1) It’s A Wonderful Life
‘Teacher says, every time a bell rings an angel gets his wings’ – I doubt there would be a shortage of wings in heaven if they were handed out every time somebody named It’s A Wonderful Life as their favourite Christmas movie. I just put it first so we can swiftly move on. Charming, empathetic, lucidly poetic and completely timeless; it could hardly be avoided in anyone’s top 5 Christmas movies.
2) Eyes Wide Shut
Bookended by scenes in a Christmas party and a toy store strewn luxuriously with festive decoration, it is nonetheless easy to forget that Stanley Kubrick’s Eyes Wide Shut is a film set during the December Christmas period. Any conventional tropes you may associate with Christmas, particularly any wistfully out-dated notions of virgin mothers, are dispelled here by 159 minutes of unsettling eroticism and vice. But the contemporary materialism and excess of the winter’s festivity is rather harmonious with the careless affluence and emotional distance of the movie’s central characters. The Christmas trees and fairy lights are omnipresent on screen, and the familiar, surreal, magical ‘Christmas feeling’ is fundamental to the bizarre darkness of this film.
3) Ma nuit chez Maud
Ma nuit chez Maud is that surprisingly rare, perhaps singular, example of a Christmas film with ideas about Christianity and religious faith at its heart. With its lengthy, philosophically opaque screenplay centred around Pascal’s Wager, in many ways it is more theatrical than cinematic – but Éric Rohmer’s visual storytelling is as intricately arranged as his writing, portraying brilliantly the struggles of its central character as his faith to God becomes intertwined with his indecisive faith to women, and like “Eyes Wide Shut” the Christmas setting of the film is fundamental to the unravelling of the protagonist’s temptation into promiscuity.
4) Edward Scissorhands
Set in a colourfully nondescript and superficial American suburb, Tim Burton approaches the materiality and frivolousness of the Christmas period with far more affection than Stanley Kubrick in this bittersweet and magically modern Gothic fairy tale. Ultimately, it is a surprisingly moving depiction of humanity, family and romance as it centres on a character deprived of all of these things from birth. Like the most timeless fairy tales it is as unsettling as it is comically sweet, as simple as it is evocative of profound moral and emotional ideas, and it will make you long for snow throughout this inevitably bleak and rainy winter.
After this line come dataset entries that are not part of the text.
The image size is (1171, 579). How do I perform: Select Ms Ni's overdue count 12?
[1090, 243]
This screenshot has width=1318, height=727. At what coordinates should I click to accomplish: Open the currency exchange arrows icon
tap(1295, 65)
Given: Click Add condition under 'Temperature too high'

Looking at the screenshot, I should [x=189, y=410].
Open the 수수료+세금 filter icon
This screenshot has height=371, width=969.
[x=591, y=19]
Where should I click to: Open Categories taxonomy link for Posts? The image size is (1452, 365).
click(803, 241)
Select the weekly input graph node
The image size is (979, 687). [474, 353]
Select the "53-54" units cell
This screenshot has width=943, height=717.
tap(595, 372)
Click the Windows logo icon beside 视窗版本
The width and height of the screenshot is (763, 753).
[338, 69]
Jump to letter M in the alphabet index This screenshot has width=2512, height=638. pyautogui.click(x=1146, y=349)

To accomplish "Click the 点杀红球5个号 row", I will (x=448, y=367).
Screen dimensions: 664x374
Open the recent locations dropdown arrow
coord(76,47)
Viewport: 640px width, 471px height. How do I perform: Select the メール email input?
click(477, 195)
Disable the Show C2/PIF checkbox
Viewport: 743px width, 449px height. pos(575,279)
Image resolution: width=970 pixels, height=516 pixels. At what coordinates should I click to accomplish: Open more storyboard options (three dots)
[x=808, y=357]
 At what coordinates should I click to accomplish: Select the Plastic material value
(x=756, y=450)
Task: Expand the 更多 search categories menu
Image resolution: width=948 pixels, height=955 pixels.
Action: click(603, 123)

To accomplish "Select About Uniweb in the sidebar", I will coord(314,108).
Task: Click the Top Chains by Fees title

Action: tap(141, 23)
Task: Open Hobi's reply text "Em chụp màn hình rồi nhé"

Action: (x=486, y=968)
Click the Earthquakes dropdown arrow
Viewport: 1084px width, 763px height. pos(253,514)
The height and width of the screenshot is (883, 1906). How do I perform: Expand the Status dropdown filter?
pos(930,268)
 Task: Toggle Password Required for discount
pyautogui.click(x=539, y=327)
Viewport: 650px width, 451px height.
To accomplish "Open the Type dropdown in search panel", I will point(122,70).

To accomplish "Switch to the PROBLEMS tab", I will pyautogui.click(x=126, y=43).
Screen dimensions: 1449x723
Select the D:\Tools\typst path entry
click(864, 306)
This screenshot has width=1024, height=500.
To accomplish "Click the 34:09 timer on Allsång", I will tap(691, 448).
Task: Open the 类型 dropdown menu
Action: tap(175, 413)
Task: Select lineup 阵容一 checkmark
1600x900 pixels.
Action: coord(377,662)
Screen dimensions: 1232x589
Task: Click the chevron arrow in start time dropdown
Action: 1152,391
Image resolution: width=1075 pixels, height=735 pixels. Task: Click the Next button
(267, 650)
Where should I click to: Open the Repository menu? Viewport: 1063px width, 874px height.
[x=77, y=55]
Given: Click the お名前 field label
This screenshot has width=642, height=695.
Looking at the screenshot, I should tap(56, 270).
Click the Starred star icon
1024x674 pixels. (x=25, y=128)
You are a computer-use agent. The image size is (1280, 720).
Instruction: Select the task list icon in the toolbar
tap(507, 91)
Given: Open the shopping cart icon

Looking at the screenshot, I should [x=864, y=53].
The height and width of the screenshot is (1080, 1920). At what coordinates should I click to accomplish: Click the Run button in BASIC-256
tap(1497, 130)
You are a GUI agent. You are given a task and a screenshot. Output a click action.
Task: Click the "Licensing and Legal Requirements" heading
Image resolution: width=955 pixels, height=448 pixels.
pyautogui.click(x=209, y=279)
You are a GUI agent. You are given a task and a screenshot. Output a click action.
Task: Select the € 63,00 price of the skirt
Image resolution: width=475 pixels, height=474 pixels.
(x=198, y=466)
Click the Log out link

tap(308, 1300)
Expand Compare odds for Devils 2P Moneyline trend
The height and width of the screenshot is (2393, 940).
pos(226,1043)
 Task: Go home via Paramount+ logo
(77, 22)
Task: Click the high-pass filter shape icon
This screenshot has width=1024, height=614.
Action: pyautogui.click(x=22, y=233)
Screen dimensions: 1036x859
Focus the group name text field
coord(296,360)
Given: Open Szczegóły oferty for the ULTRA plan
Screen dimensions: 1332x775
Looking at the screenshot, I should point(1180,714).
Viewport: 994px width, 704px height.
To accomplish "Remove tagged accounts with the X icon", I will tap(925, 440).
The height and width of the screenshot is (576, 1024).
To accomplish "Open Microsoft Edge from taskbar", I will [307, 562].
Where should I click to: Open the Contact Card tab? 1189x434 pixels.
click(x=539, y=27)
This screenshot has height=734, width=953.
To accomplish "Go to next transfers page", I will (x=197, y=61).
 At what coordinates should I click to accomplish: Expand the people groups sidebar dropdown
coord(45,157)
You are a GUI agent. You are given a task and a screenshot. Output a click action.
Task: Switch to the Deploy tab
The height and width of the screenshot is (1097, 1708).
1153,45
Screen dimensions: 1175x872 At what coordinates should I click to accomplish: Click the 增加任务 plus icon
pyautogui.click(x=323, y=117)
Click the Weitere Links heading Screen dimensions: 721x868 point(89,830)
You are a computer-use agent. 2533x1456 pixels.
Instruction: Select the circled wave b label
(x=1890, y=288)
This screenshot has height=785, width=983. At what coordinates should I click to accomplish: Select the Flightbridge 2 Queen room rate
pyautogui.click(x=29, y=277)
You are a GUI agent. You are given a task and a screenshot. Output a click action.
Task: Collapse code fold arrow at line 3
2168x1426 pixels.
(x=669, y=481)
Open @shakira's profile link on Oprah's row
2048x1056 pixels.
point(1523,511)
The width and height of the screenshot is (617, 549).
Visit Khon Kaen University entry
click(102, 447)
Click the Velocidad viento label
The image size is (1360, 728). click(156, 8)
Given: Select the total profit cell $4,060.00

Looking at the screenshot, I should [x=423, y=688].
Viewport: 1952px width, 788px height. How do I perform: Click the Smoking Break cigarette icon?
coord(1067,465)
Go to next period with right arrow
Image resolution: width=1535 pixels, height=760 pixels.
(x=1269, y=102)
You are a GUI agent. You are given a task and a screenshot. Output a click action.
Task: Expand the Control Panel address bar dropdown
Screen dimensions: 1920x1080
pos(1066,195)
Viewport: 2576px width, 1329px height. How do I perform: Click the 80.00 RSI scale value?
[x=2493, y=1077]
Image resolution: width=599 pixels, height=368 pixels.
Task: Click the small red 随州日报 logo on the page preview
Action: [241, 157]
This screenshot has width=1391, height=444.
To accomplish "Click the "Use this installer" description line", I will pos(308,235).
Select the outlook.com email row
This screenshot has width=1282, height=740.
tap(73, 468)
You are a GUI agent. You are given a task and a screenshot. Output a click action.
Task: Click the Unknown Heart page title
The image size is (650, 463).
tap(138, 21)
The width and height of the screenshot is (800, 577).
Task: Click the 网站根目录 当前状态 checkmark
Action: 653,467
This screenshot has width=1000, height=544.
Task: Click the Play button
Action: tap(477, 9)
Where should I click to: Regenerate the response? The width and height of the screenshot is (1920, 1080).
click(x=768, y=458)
5) Mickey’s Once Upon A Christmas
I think most people have that one film they watch every Christmas, it’s just the time of year when we return to the same old songs, the same old people, we celebrate amidst the warm joy of the familiar. For me that film has been Disney’s Mickey’s Once Upon A Christmas. A 1999 direct-to-video feature, its not a popular choice – but then it was my parent’s choice, not mine. The critical and commercial reception doesn’t appear to be overly kind, and I haven’t returned to it since before my teenage years, but the various stories this animated anthology depicts, stories always returning to the importance of family, are nonetheless imprinted like snowy, Goofy-shaped footprints in my occasionally sentimental memory.